任务说明
请问在下方关于CUDA彩色图像转灰度作业的文档段落里,blockSize 设成了什么值?
-------- 文档段落 --------
这个Problem其实考察的就是__global__里的索引的划分,以及block thread的大小,其实我也是刚学,接下来慢慢的再学一下。
How Pixels are represented ?
How to Convert Color to Black and White ?
根据自己的配置修改makefile
CUDA_INCLUDEPATH=/usr/local/cuda-10.1/include
NVCC_OPTS=-O3 -arch=sm_52 -Xcompiler -Wall -Xcompiler -Wextra -m64
补充缺少的代码,参考提供的cpu版本代码
int offset = threadIdx.x + blockIdx.x * blockDim.x;
uchar4 rgbaPixel = rgbaImage[offset];
float channelSum = .299f * rgbaPixel.x + .587f * rgbaPixel.y + .114f * rgbaPixel.z;
greyImage[offset] = channelSum;
const dim3 blockSize(128, 1, 1); //TODO
const dim3 gridSize( 512, 1, 1); //TODO
日常报错
wlsh@wlsh-ThinkStation:~/Desktop/cs344-master/Problem Sets/Problem Set 1$ make
nvcc -c student_func.cu -O3 -arch=sm_52 -Xcompiler -Wall -Xcompiler -Wextra -m64
student_func.cu:59:49: warning: unused parameter ‘h_rgbaImage’ [-Wunused-parameter]
void your_rgba_to_greyscale(const uchar4 * const h_rgbaImage, uchar4 * const d_
^
nvcc -o HW1 main.o student_func.o compare.o reference_calc.o -L /usr/lib -lopencv_core -lopencv_imgproc -lopencv_highgui -O3 -arch=sm_52 -Xcompiler -Wall -Xcompiler -Wextra -m64
然后把这个函数的h_rgbaImage全部去掉,共修改三处 main.cpp等
void your_rgba_to_greyscale(uchar4 * const d_rgbaImage,
unsigned char* const d_greyImage, size_t numRows, size_t numCols)
make
lsh@wlsh-ThinkStation:~/Desktop/cs344-master/Problem Sets/Problem Set 1$ make
g++ -c main.cpp -O3 -Wall -Wextra -m64 -I /usr/local/cuda-10.1/include -I /usr/include
nvcc -c student_func.cu -O3 -arch=sm_52 -Xcompiler -Wall -Xcompiler -Wextra -m64
g++ -c compare.cpp -I /usr/include -O3 -Wall -Wextra -m64 -I /usr/local/cuda-10.1/include
g++ -c reference_calc.cpp -I /usr/include -O3 -Wall -Wextra -m64 -I /usr/local/cuda-10.1/include
nvcc -o HW1 main.o student_func.o compare.o reference_calc.o -L /usr/lib -lopencv_core -lopencv_imgproc -lopencv_highgui -O3 -arch=sm_52 -Xcompiler -Wall -Xcompiler -Wextra -m64
Success, 吃饭!!
wlsh@wlsh-ThinkStation:~/Desktop/cs344-master/Problem Sets/Problem Set 1$ ./HW1 cinque_terre_small.jpg
Your code ran in: 0.024704 msecs.
Difference at pos 905
Reference: 252
GPU : 253
-------- 所给数据 --------
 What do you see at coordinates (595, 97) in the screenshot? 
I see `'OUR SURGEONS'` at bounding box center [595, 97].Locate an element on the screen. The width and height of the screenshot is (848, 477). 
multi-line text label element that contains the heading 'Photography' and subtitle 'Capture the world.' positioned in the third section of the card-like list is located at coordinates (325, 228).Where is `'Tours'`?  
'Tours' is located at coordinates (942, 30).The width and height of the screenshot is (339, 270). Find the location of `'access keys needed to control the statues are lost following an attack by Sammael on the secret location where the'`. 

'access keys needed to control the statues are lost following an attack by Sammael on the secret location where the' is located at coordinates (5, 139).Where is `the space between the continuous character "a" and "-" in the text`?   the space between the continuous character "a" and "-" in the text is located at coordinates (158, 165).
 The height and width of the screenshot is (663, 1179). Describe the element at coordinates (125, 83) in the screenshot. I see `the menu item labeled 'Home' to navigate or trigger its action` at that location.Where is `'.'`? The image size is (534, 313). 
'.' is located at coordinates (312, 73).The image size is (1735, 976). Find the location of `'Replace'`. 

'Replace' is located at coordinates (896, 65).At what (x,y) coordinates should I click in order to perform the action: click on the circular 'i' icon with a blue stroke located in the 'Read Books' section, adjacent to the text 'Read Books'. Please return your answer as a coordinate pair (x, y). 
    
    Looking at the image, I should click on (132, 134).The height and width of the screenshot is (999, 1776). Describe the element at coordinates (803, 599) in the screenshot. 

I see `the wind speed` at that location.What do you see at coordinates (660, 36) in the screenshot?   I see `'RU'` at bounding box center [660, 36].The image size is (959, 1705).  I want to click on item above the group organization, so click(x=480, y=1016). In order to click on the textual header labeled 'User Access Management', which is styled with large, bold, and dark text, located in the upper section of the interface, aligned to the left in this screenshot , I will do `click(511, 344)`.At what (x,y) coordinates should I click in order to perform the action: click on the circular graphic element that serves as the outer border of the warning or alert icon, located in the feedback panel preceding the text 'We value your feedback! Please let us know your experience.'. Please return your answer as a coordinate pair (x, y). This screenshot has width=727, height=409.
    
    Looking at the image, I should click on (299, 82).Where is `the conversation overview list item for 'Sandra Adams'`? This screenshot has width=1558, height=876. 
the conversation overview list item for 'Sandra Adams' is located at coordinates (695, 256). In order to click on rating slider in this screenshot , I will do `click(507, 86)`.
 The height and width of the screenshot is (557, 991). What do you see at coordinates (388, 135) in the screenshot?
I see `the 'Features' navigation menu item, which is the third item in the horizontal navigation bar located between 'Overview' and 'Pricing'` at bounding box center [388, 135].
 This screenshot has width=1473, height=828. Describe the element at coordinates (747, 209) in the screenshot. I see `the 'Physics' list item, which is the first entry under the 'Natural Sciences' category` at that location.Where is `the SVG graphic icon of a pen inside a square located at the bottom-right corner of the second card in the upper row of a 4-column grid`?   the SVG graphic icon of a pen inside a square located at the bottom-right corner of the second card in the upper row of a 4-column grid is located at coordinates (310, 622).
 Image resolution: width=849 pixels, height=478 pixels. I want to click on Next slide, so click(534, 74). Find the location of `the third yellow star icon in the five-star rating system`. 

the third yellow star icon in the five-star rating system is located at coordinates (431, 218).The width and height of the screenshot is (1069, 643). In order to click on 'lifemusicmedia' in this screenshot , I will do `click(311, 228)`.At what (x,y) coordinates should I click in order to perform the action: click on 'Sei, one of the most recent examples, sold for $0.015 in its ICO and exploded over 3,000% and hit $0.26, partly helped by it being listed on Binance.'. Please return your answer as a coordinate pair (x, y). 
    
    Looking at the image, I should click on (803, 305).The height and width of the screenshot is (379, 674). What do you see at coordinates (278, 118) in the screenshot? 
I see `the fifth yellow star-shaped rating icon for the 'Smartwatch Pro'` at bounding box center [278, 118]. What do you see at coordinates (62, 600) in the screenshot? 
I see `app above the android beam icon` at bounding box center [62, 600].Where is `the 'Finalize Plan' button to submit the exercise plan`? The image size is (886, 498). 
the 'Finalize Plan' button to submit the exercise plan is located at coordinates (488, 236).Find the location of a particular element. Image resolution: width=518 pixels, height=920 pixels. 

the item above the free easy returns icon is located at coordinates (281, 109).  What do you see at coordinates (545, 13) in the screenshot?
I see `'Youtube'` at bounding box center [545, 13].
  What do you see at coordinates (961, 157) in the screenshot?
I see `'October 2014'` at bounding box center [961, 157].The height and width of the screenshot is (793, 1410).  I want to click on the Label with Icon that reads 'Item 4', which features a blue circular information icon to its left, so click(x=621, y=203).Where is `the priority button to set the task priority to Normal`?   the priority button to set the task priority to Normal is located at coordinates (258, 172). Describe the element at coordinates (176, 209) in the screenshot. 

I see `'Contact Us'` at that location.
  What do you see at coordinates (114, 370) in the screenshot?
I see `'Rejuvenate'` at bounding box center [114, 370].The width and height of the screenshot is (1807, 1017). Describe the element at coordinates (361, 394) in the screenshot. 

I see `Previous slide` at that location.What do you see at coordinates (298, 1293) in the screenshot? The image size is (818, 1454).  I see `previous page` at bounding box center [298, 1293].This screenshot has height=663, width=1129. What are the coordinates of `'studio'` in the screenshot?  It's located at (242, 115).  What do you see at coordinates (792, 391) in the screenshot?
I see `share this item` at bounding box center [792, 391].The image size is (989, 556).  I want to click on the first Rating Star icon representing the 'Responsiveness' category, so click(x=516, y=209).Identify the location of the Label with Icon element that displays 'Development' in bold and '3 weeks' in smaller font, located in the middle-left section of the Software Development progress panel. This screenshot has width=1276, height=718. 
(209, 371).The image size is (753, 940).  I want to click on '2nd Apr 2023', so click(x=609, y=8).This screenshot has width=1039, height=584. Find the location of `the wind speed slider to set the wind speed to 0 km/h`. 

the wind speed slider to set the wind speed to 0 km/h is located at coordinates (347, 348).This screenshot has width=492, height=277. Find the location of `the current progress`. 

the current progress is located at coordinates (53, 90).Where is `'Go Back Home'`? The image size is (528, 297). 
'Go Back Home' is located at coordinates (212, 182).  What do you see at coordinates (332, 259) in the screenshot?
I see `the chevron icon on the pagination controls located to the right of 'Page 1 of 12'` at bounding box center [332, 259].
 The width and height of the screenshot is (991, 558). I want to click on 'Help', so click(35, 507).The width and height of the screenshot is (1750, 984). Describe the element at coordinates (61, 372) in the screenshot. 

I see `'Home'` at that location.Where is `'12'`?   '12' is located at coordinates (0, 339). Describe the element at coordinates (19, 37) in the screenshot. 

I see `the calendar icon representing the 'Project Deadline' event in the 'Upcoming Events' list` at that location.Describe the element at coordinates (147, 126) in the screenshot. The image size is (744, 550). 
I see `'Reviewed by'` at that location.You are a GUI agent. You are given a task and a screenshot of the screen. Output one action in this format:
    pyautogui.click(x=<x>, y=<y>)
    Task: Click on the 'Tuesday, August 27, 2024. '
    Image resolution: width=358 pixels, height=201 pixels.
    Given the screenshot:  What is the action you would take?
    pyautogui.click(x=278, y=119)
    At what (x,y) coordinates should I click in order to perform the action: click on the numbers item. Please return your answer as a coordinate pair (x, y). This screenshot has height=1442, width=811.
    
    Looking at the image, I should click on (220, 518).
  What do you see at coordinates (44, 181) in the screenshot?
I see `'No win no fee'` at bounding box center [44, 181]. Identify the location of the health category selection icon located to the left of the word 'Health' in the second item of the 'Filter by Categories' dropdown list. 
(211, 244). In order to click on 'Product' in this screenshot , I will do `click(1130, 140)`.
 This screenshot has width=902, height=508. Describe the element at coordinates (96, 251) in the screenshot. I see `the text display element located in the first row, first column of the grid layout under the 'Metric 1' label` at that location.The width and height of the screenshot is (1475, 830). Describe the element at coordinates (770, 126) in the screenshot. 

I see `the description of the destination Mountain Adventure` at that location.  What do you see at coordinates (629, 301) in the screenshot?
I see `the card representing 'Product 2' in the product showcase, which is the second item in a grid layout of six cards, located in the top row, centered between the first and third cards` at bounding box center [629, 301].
--------
练习答案
blockSize 设成了 (128, 1, 1)。